Toyota Motor Manufacturing Indiana in Princeton - roughly fifty-five miles north in Gibson County - anchors a supplier network extending throughout southwestern Indiana. Fuel injection assemblies, transmission shift controls, and steering components incorporate precision ball and spherical seat geometries manufactured or finished at supplier facilities within the Evansville commuter radius. Original equipment manufacturer-imposed dimensional acceptance criteria at those suppliers directly reference ASME and ISO dimensional specifications, making certified post-lapping verification a contractual obligation rather than an internal quality decision.
Metrology and Compliance Framework for Spherical Surface Lapping
Spherical and ball lapping differs from flat-surface lapping in a fundamental geometric constraint: material removal must preserve global sphericity simultaneously with surface-finish targets, and form error cannot be corrected by re-referencing the fixture once the workpiece is repositioned. Roundness verification is performed against NIST-traceable master balls and spherical artifacts, with out-of-roundness departure characterized per ASME B89.3.1 using spindle-based instruments resolving deviations in the sub-micron range. Surface finish is reported as Ra and Rz parameters under ASME B46.1 or ISO 4287, with acceptance limits drawn from the governing product standard - ISO 3290-1 for precision bearing-ball grades, API 6D or ASME B16.34 for valve trim, and ASTM surface characterization methods for medical-contact or food-contact applications subject to FDA jurisdiction.

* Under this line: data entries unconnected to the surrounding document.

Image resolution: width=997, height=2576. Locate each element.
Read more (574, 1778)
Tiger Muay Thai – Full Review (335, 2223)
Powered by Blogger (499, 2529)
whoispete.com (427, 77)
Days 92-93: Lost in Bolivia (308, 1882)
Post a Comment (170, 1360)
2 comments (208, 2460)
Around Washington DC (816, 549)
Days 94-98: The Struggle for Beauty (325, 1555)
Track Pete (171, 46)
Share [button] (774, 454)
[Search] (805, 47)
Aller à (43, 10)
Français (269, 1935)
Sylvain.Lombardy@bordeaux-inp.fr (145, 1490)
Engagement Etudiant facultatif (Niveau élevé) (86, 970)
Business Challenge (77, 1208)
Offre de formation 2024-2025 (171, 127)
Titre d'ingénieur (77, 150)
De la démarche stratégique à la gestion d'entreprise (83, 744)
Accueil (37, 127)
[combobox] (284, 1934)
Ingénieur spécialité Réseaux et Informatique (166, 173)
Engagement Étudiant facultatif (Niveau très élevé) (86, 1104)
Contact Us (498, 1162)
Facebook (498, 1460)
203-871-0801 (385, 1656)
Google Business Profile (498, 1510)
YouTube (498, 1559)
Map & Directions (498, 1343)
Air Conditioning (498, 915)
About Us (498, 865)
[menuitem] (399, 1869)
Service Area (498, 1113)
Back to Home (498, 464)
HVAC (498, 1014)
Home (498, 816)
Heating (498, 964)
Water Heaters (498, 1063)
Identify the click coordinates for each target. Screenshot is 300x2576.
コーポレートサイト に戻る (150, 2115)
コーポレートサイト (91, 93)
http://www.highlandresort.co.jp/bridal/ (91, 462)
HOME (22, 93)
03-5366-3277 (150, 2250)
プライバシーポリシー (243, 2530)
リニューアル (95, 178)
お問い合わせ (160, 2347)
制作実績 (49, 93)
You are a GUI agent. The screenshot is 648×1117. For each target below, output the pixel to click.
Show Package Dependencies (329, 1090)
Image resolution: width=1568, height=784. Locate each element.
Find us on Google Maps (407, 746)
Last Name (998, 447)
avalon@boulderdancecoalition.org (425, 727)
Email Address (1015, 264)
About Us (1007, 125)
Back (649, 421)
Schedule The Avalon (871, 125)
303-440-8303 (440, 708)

Calibration laboratories accredited to ISO/IEC 17025 maintain documented measurement uncertainty budgets for each spherical measurement method. Uncertainty contributions from stylus-tip radius, temperature-coefficient mismatch between workpiece and reference artifact, and instrument geometric error are evaluated, propagated, and reported alongside each dimensional result - a requirement that separates accredited verification from in-house go/no-go gauging. Evansville-area manufacturers producing spherical components destined for FDA-regulated applications face additional documentation obligations: FDA 21 CFR Part 820 (quality system regulation for medical devices) and 21 CFR Part 211 (current good manufacturing practice for pharmaceutical equipment) both require an unbroken traceability chain linking each measurement result to a national or international measurement standard. ISO/IEC 17025 accreditation by a nationally recognized accreditation body formally establishes that chain. For facilities subject to customer qualification audits or regulatory inspection, that documentation is a condition of continued supply authorization.